Treffen der EU-Gründerstaaten-Außenminister Steinmeier warnt vor Brexit-Hysterie
Am Tag nach der Brexit-Entscheidung der Briten beraten die EU-Gründerstaaten über ihr weiteres Vorgehen. Laut Bundesaußenminister Steinmeier sei nun weder "Hysterie noch Schockstarre" angebracht. Zusammen mit Frankreich plant Deutschland eine "flexible Union", die ein unterschiedliches Reformtempo erlaubt.
Nach dem Votum der Briten für einen Ausstieg aus der Europäischen Union suchen die EU-Staaten nach einer gemeinsamen Linie im Umgang mit Großbritannien. Die Außenminister aus den sechs Gründerstaaten der EU trafen zu Beratungen über die Folgen des Brexit-Referendums zusammen.
An dem Treffen nehmen Bundesaußenminister Frank-Walter Steinmeier sowie seine Kollegen aus Frankreich, Italien und den Benelux-Ländern teil. Sie sind die Gründerstaaten der Europäischen Wirtschaftsgemeinschaft (EWG), der Vorläuferin der EU. Deutschland und Frankreich wollen dabei gemeinsame Vorschläge zur Weiterentwicklung der EU vorlegen. Im Entwurf für eine gemeinsame Erklärung ist von einer "flexiblen Union" die Rede, die Raum lassen soll für Partnerländer, die weitere Integrationsschritte noch nicht mitgehen können oder wollen.
"Die Erwartungen der Bürger herausfinden"
Jetzt müsse es darum gehen, herauszufinden, was die Erwartungen der Mitgliedsstaaten und der Bevölkerung an die EU seien, sagte Steinmeier vor dem Treffen. Europa dürfe weder in hektische Aktivität noch in Untätigkeit verfallen.
EU-Kommissionchef Jean-Claude Juncker hatte zuvor auf einen zügigen Beginn der Austrittsverhandlungen Großbritanniens gedrängt. "Ich verstehe nicht, wieso die britische Regierung bis Oktober braucht, ob sie den Scheidungsbrief nach Brüssel schicken wollen oder nicht. Ich hätte den gern sofort", sagte Juncker im Brennpunkt.
Dass Premier David Cameron erst in einigen Monaten zurücktreten will - das hält auch EU-Parlamentspräsident Martin Schulz für "skandalös". In den tagesthemen sagte er, zum wiederholten Mal werde ein "ganzer Kontinent in Geiselhaft genommen für die parteiinternen Überlegungen" der britischen Konservativen.
Stunde der Populisten?
Juncker schloss in einem Interview mit der "Bild"-Zeitung außerdem nicht aus, dass es weitere Austritts-Referenden geben könnte.
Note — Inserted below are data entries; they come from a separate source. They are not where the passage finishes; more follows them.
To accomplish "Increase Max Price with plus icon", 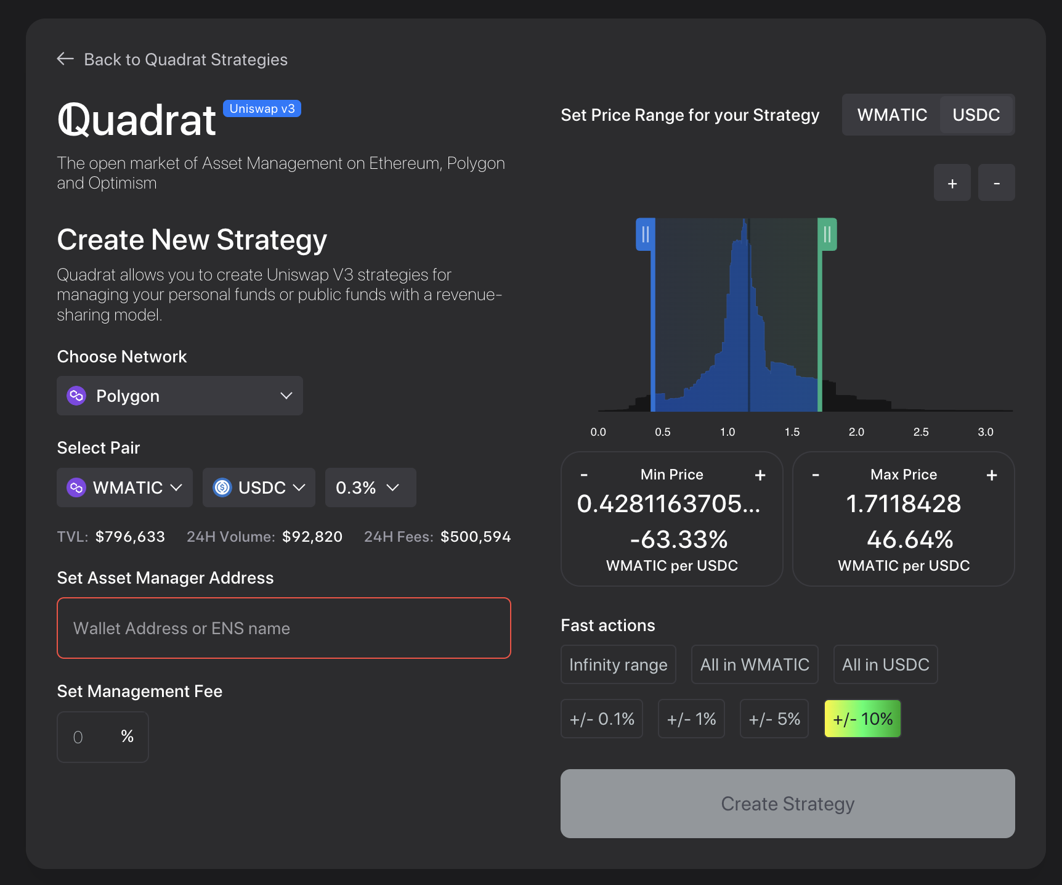I will point(991,475).
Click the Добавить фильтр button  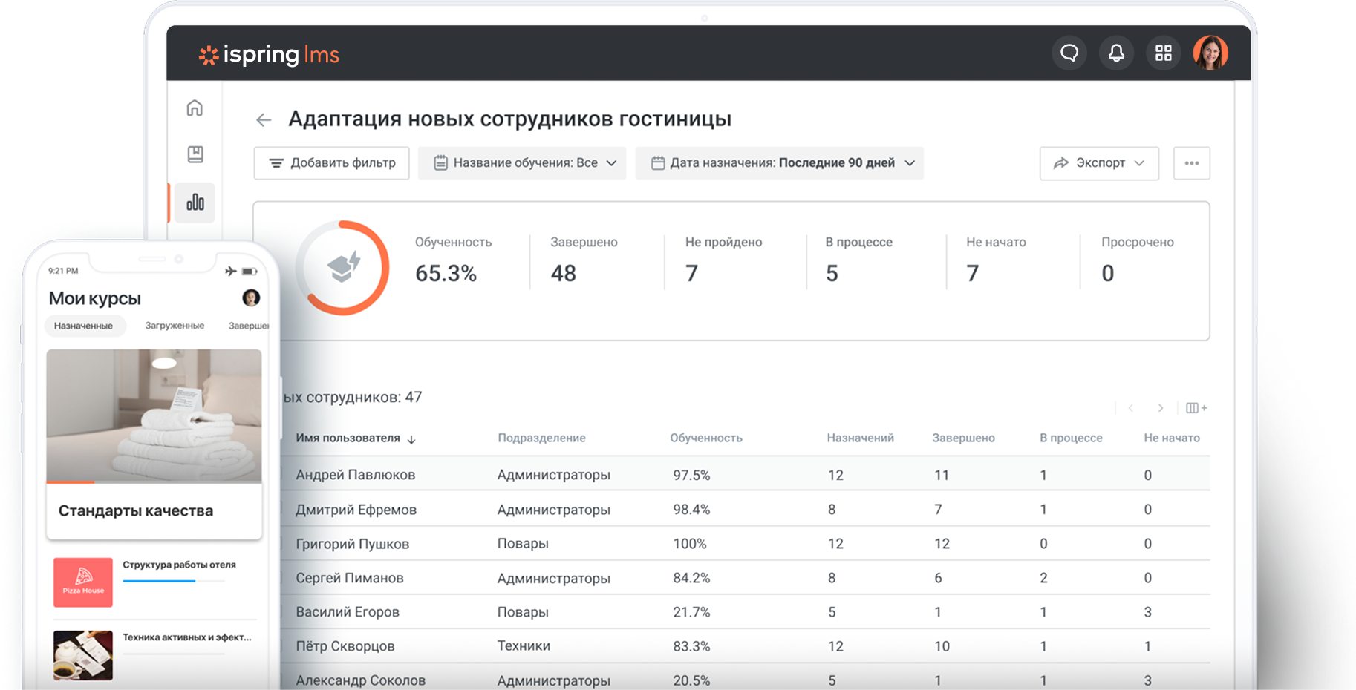click(x=332, y=163)
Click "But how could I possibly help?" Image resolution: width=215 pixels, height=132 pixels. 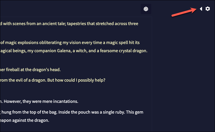(76, 80)
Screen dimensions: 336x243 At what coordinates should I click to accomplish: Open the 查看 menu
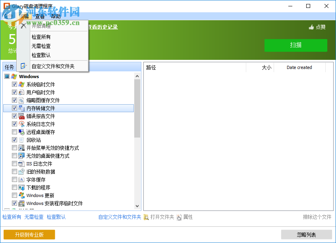(40, 17)
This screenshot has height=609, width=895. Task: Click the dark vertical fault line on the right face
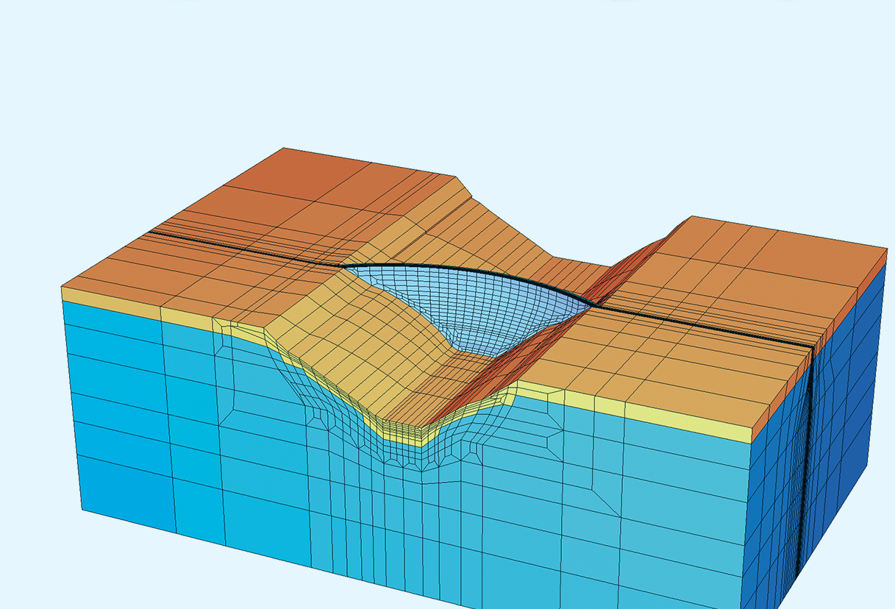(x=807, y=456)
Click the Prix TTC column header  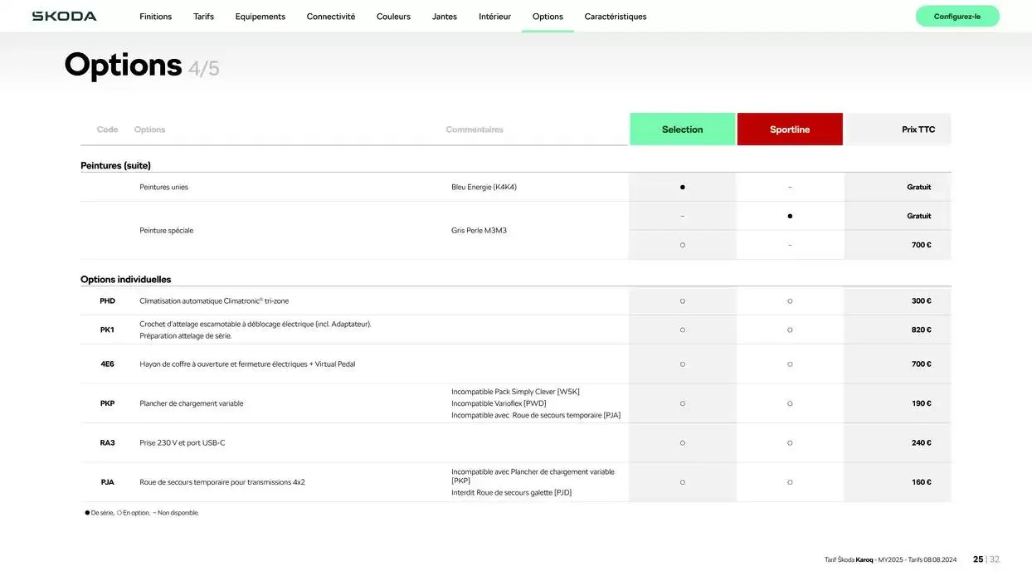[918, 129]
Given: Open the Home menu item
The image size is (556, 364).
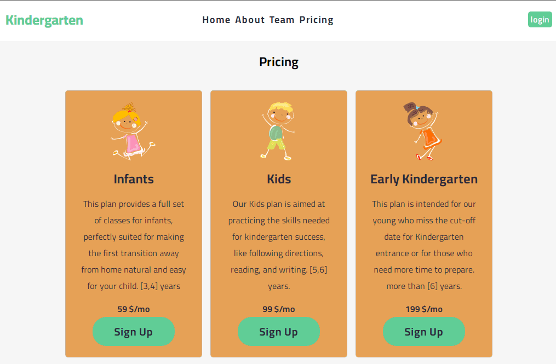Looking at the screenshot, I should point(216,20).
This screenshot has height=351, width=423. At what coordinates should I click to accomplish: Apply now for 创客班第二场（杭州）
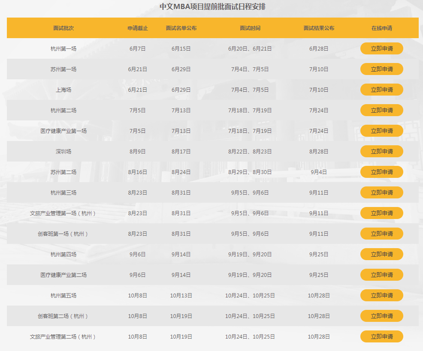381,316
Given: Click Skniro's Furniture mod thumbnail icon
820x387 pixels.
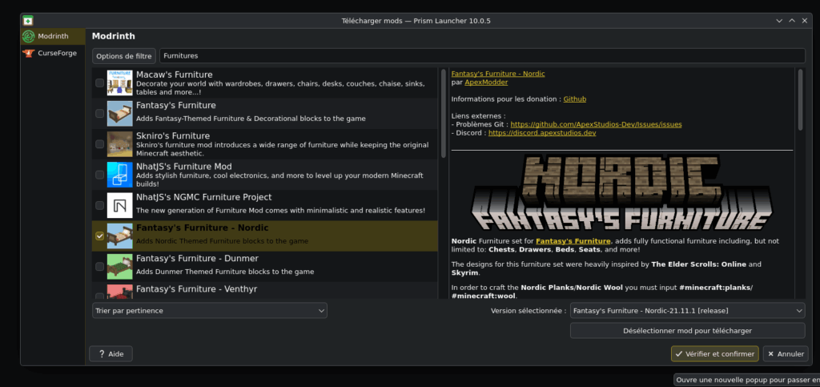Looking at the screenshot, I should [x=119, y=144].
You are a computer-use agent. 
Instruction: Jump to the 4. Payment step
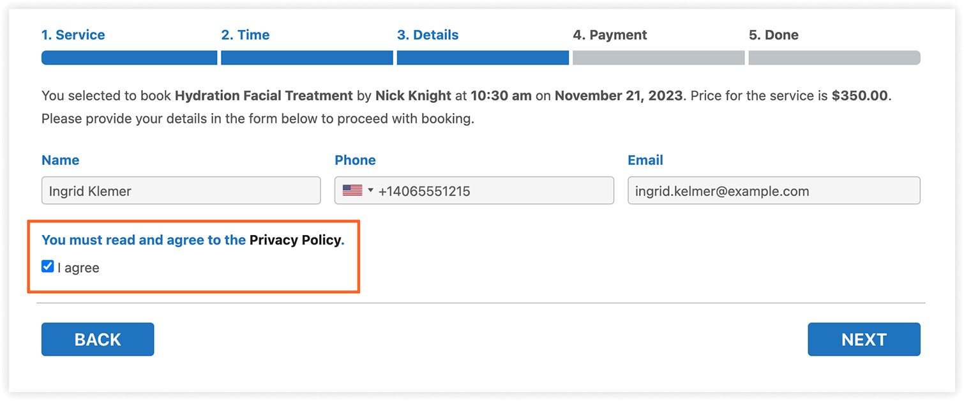(x=610, y=35)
Dies sei möglich, "da Populisten in der Regel keine Gelegenheit auslassen, um mit viel Lärm für ihre Anti-Europa-Politik zu werben", sagte er. In Frankreich und den Niederlanden gab es bereits erste derartige Forderungen.
Die Briten hatten sich am Donnerstag in einem historischen Referendum mit knapp 52 Prozent für einen Austritt aus der EU ausgesprochen. Neben der Einheit der europäischen Staatengemeinschaft stellte das Votum auch jene Großbritanniens in Frage. So sprach sich in Schottland eine Mehrheit für den Verbleib in der EU aus.